Some days Matthew changes his shirt and underwear once or twice a day. Not because they're dirty or anything like that, but just because Matthew sees different a shirt or pair of underwear (or thinks of another one) and decides what he's currently wearing is dirty and wants to change. I usually acquiesce as really, I don't care if it's another shirt to wash. There are other more important battles to wage and this isn't one of them. Besides, it gives him a chance to practice changing his clothes which means in the future I won't have to help him!
Abby dislikes loud and/or unexpected noises. I can't say that she dislikes loud noises all the time, as she has two older brothers who just happen to make loud noises frequently, but she dislikes them sometimes and especially when they're not expected. For example, the other day she was playing with this little guitar toy when it suddenly started playing music. Abby got terrified and started screaming and crying. I suppose she just thought it was a cool, colorful toy with buttons, but then it started making noises. That happened another day with a little microphone. Abby was happily playing with it when it too started talking and singing.
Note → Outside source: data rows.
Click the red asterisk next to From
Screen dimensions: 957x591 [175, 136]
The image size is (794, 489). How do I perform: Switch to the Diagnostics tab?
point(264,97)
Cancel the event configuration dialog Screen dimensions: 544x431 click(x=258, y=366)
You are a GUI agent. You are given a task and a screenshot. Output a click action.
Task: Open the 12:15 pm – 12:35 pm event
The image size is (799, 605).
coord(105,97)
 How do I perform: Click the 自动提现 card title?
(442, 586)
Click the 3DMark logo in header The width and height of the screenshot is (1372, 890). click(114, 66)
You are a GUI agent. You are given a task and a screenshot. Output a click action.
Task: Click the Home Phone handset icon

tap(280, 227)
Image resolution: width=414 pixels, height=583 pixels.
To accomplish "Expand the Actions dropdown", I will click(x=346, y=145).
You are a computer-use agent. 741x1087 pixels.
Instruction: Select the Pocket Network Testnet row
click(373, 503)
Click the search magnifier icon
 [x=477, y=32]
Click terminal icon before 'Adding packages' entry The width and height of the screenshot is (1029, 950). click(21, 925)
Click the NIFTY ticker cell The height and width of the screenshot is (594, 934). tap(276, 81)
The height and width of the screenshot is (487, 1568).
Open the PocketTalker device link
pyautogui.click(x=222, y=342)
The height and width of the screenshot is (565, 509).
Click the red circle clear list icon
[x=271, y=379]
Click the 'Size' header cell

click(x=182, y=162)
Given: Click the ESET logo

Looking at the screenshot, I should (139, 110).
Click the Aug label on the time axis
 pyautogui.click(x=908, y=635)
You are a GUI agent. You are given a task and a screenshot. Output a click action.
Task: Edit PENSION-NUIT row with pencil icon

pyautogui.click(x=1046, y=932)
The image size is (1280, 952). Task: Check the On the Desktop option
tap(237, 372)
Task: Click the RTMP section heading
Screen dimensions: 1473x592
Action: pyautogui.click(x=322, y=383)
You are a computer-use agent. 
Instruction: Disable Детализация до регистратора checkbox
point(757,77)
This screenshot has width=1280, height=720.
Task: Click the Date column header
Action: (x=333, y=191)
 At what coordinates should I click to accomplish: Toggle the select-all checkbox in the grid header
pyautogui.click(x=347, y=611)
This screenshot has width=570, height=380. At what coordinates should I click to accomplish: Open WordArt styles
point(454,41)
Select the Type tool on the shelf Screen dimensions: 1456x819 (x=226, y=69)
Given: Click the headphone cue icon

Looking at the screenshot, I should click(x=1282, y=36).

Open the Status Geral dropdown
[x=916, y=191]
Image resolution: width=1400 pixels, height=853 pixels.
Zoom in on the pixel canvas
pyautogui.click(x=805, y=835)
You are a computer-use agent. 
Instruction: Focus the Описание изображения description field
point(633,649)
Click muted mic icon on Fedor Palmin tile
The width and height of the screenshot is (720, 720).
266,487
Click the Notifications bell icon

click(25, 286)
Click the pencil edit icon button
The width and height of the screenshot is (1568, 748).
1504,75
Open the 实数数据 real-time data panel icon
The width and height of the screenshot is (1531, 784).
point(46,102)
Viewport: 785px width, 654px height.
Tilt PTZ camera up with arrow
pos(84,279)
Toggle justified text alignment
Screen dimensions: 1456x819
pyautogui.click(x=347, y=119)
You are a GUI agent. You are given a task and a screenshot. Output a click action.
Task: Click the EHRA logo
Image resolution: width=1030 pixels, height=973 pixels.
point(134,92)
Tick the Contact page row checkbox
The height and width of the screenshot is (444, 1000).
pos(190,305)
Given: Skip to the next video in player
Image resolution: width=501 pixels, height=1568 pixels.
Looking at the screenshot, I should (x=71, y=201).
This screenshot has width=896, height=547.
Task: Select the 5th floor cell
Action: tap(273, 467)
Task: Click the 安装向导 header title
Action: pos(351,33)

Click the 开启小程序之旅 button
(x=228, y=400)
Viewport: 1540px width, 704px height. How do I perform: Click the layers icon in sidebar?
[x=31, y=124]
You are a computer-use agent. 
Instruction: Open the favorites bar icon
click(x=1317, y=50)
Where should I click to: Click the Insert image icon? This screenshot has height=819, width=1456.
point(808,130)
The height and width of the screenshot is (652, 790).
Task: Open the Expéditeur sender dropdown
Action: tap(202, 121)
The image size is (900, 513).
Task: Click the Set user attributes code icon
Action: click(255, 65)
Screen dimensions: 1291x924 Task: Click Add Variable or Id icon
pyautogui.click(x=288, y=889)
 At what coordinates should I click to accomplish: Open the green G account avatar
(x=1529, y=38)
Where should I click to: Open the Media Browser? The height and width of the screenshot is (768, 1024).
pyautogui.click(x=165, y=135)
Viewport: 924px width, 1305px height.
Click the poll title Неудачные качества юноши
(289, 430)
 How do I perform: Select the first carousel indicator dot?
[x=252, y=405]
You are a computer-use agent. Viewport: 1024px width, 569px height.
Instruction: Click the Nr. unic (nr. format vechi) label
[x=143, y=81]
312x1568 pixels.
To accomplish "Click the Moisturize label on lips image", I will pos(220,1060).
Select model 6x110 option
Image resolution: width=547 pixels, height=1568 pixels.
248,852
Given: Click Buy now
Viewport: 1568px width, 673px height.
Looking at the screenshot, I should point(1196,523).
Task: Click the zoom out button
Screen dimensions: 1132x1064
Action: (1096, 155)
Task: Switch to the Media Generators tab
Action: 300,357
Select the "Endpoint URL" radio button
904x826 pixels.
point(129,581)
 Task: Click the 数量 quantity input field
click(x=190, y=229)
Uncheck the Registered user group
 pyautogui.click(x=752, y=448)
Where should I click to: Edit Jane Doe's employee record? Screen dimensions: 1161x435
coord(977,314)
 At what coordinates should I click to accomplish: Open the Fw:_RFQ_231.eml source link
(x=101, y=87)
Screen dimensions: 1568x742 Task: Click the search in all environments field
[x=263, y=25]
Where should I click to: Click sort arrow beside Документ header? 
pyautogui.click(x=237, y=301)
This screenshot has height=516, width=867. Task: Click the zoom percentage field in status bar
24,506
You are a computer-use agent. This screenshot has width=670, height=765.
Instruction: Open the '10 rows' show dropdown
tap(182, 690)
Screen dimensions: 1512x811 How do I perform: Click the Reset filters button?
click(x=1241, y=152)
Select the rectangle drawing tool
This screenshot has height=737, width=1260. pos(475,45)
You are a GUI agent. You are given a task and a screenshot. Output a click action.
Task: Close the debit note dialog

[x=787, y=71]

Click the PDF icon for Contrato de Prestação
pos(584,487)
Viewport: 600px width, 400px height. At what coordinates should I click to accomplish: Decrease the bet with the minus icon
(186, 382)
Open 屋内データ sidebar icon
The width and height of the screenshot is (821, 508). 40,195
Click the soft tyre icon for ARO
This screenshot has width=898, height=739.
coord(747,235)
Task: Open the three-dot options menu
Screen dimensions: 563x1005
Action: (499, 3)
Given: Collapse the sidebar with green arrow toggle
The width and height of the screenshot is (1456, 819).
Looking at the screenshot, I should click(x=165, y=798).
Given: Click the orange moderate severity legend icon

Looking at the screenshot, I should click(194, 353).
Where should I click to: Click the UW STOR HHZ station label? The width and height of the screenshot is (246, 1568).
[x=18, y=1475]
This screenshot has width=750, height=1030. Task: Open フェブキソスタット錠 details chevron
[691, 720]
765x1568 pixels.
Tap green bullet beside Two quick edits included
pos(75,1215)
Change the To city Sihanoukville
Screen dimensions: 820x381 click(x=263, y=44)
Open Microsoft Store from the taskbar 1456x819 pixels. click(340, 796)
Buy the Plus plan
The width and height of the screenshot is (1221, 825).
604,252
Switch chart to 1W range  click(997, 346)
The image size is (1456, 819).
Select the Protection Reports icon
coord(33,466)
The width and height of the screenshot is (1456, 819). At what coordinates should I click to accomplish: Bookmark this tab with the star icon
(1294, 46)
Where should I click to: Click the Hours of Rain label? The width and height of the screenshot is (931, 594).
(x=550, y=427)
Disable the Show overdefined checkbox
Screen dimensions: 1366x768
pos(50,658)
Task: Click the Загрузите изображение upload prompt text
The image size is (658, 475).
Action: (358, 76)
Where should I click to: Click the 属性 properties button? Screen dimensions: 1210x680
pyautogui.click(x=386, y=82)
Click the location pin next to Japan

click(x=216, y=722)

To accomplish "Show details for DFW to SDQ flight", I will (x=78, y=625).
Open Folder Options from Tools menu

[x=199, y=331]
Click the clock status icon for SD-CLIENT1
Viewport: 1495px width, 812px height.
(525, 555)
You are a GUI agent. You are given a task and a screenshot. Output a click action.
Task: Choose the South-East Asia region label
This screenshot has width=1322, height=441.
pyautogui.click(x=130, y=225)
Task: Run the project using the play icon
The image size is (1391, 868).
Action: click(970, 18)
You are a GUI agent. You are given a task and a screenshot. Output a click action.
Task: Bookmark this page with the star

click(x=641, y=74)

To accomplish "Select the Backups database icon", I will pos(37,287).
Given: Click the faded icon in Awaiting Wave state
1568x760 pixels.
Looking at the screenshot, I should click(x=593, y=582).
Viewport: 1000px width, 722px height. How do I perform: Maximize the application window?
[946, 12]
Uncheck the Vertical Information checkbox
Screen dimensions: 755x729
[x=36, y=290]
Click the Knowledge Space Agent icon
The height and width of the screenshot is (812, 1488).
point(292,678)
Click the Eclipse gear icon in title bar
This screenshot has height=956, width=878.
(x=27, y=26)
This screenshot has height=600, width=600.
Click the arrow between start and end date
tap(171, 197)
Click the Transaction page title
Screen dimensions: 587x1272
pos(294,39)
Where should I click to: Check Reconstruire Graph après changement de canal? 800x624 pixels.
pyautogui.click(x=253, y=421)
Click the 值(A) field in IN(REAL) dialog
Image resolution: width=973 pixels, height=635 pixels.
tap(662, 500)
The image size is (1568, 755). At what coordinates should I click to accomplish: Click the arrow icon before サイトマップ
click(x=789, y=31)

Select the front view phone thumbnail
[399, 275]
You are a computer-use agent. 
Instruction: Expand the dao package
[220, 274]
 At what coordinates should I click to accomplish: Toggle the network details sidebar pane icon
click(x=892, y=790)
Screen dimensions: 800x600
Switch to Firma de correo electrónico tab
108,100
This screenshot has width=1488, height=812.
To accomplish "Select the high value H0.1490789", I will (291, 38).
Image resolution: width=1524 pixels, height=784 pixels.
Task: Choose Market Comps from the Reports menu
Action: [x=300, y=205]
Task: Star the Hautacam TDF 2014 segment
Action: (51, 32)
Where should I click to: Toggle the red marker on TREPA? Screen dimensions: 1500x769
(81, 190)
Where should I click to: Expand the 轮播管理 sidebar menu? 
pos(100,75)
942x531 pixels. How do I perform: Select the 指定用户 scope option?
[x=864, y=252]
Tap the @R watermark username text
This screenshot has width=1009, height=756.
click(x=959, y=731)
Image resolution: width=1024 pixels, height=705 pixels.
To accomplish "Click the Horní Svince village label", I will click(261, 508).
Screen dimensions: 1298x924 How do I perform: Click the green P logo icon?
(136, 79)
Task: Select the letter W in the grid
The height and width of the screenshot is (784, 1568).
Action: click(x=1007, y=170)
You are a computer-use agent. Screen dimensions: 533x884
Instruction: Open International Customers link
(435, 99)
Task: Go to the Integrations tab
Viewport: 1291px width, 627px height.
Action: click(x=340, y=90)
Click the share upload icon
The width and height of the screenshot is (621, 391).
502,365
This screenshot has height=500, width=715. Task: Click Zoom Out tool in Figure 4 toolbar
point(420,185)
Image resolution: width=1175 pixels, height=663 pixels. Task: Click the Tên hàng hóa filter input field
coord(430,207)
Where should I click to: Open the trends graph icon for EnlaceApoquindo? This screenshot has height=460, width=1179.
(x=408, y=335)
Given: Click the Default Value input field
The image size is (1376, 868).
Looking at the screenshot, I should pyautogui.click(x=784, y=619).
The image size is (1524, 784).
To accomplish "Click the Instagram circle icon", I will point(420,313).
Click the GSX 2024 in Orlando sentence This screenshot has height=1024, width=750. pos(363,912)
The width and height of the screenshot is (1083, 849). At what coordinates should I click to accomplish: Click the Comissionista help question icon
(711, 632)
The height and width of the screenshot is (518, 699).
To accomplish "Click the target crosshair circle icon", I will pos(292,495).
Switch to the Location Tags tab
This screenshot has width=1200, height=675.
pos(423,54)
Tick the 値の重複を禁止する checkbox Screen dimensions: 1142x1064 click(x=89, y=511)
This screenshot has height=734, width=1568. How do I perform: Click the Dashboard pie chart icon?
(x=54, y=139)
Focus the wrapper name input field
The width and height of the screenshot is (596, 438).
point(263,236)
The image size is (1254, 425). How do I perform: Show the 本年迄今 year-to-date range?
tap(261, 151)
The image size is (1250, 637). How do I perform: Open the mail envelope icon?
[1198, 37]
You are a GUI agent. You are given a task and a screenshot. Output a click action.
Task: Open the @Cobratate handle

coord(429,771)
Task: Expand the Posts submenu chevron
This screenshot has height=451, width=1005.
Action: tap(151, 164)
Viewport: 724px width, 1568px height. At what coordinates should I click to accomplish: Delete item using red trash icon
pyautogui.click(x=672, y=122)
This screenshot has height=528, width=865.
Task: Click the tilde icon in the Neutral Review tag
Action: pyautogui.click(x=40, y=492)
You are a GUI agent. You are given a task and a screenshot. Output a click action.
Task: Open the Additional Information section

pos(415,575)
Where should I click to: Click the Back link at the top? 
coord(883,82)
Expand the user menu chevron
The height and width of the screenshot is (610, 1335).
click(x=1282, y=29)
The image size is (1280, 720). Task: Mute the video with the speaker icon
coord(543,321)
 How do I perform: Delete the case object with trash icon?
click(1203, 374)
Wow. What a change of heart toward that little microphone. Screams. Crying. Terrified. She also dislikes the vacuum although that doesn't have the unexpectedness to it that the other toys do. Last week I was vacuuming the stairs to the basement when the kids were in the basement. Abby was crying some while I was doing it, but I just had to get it done, so she cried and I finished. Then I picked her up and she settled down. Later that evening we were playing downstairs, all happily enjoying ourselves when Abby wandered over by where the vacuum was (I had left it out intending to vacuum the rest of the basement...it's still there). She looked at it and started crying. Then she looked at me, still crying. Looked at the vacuum again. Still there, still crying. Then looked back at me as if to say, "Aren't you going to do something about this atrocity in the corner? I guess I will just scream louder. Can't she see I'm serious?" It wasn't moving or making any noise, it was just there, but Abby was still terrified of it. Poor Abby.